The government is to also bring forward 50 per cent commercial and industrial land transfer duty concession for regional Victoria to contracts that commences on or after 1 January 2021, instead of 1 July 2023. They also announced land tax breaks that include a 50 per cent land tax discount for build-to-rent developments running from 2022 to 2040. This move follows a similar land tax cut for BTR projects adopted by NSW in July this year.

Analysts with UBS said the Victorian tax cut could provide a greater boost, given that more than half of mooted BTR projects are based in the southern state. They estimated in a clients note that this will add 5 per cent to income.

Given the UBS expectation that BTR projects will transact on a less than a 4 per cent cap rate, they analysed a significant uplift to the end value of residential projects as this change will make more projects viable as BTR and enable groups like Lendlease to achieve a development profit (e.g. 15 per cent margin on cost) for Victorian build to sell (BTS) projects, which are re-purposed as BTR.
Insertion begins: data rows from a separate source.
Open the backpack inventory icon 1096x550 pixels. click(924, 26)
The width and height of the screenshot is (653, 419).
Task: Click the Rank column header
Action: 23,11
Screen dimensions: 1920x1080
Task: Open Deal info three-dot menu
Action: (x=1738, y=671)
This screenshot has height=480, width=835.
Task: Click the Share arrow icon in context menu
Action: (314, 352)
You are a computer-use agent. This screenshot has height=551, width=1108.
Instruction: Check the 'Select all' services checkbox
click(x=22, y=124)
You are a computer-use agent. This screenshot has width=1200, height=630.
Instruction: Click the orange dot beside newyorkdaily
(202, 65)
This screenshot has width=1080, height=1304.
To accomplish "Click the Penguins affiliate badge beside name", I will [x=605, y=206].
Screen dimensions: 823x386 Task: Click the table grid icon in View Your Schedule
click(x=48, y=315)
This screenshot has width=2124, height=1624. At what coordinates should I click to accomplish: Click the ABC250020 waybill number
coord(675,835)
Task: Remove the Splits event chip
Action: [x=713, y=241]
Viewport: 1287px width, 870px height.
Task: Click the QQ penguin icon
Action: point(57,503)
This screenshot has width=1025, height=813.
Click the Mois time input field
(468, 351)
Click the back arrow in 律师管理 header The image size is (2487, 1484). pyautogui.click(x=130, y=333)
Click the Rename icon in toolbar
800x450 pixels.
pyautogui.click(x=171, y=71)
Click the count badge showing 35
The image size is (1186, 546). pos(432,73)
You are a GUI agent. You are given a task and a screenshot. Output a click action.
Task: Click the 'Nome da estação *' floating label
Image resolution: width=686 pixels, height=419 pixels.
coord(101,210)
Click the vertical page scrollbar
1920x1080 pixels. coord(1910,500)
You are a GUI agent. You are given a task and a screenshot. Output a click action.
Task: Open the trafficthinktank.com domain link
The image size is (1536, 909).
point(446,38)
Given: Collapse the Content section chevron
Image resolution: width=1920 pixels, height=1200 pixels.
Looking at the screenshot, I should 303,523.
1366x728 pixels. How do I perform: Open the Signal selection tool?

Two Build-To-Rent Developers in Australia are ready for a boost with the new Victorian Tax Break. They include:

  1. LendLease:

Lendlease $500 million residential plan at its Melbourne Quarter project could become one of the early beneficiaries of a Victorian tax break designed to improve build-to-rent developments.

In August, Lendlease chief Steve McCann signalled that the global property giant was actively considering the Melbourne Quarter and Brisbane Showgrounds projects for their potential to become build-to-rent housing as he believed there is a capacity for conversion of some products and was already focused on how lend-lease might tweak the design aspects to maximise their value as rental products.

One of the strongest prospects of this conversion is the second apartment tower, an 800-unit proposal, which Lendlease has on the drawing board at its $3 billion urban regeneration site in Melbourne’s Docklands.

  • Mirvac Group:

Mirvac, a diversified property developer, is an early leader in the emerging BTR sector as well. They are completing a project in Sydney and with at least three more in the pipeline in Melbourne.

Mirvac chief Susan Lloyd-Hurwitz told The Australian Financial Review that they welcome the land tax concession from the Victorian Government which will help facilitate a successful and scalable BTR sector in Victoria, as it allows BTR developments to be subject to similar amounts of state tax as build to sell.

They are keen to work closely with the government to ensure that the details of the scheme work assist the sector as experiences in other states has shown the need for industry and governments to work closely together to ensure the best outcomes.

Analysts with UBS said that investors were underestimating the potential of the sector and the ability of operators, including Mirvac and Lendlease, to achieve development returns once BTR projects are completed and sold down.